Lawrence City Commission to hold public hearings on 2025 budget, consider affordable housing sales tax ballot question

photo by: Rochelle Valverde/Journal-World

Lawrence City Hall, 6 E. Sixth St., is pictured on Jan. 31, 2023.

At Tuesday’s Lawrence City Commission meeting, commissioners are expected to take the next steps toward approving the budget for 2025 — and possibly toward putting an affordable housing sales tax question on the November ballot.

The commission at its weekly meeting will be holding the public hearing on the recommended budget, which according to the agenda materials totals $520.7 million.

As the Journal-World previously reported, the commission last month set the maximum mill levy for the 2025 budget at 36.807 mills after an initial failed vote and a lengthy debate about whether the maximum property tax rate should be higher than that. The maximum would be an increase from the 2024 rate of 33.207 mills; at this point in the budget process, the commission can choose to go lower than the maximum rate, but cannot increase it.

The proposed mill levy increase in the 2024 budget would be the largest for the city at least 50 years, and much of the money generated would go toward rebuilding the city’s equivalent of a rainy-day savings account, as the Journal-World has reported. The budget proposal also recommended making cuts to services in some areas, including fire and medical services and parks and recreation.

At Tuesday’s hearing, the commission is also expected to consider whether to put a question on the November ballot about raising the city’s sales tax to fund affordable housing efforts from 0.05% to 0.10%.

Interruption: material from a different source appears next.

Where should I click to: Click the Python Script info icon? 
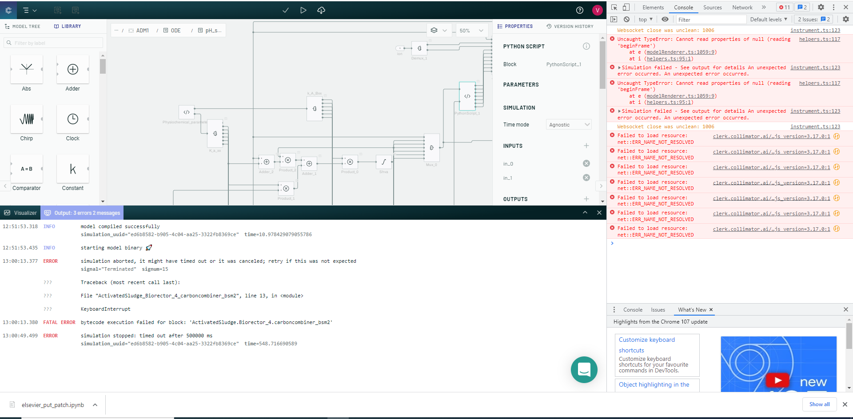[586, 46]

The sales tax increase, which was proposed by City Manager Craig Owens in July, would add an extra nickel in tax to every $100 in purchases made by consumers in Lawrence. State law requires that all city sales tax increases be put to a citywide vote.

A large amount of the new money would fund programs for homeless services, which the city created with temporary federal funding received during the pandemic. Most of that federal funding, however, is scheduled to end in 2025.

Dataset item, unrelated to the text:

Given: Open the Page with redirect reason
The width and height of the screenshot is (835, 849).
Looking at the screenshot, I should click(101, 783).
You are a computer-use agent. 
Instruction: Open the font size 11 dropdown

Owens previously told the Journal-World the increase in sales tax would double the money the city currently gets to address housing issues from $1.25 million to $2.5 million, and that it would be critical if the city wanted to maintain those services without federal dollars.

One more step is required by state law as the city holds its budget hearings — a public hearing on its intent to exceed the so-called “revenue-neutral rate,” or the property tax rate at which the city would collect the same amount of money as it did in the previous budget year. That hearing will also take place at Tuesday’s meeting.

Based on the direction from the commission on Tuesday, city staff will put together a final budget resolution, which will come back to the commission for final consideration on Sept. 3.

In other business, commissioners will consider adopting on first reading the most recent version of the Standard Traffic Ordinance prepared by the League of Kansas Municipalities.

The ordinance allows for the prosecution of most traffic offenses in municipal court. One change amends the current requirement that all fines, court costs and penalties be paid in full or considered a failure to comply with a traffic citation. Instead, it will allow the court to require a payment and give it the ability to waive or reduce fees, fines and court costs, as well as allow payment plans.

It further limits license reinstatement fees to a single fee of $100, rather than a separate fee of $100 for each charge associated with the citation with which the person did not comply. Finally, it requires the municipal court to consider alternative requirements in lieu of restriction or suspension of driving privileges, such as alcohol or drug treatment or community service.

Once adopted, those changes will go into effect in the new year.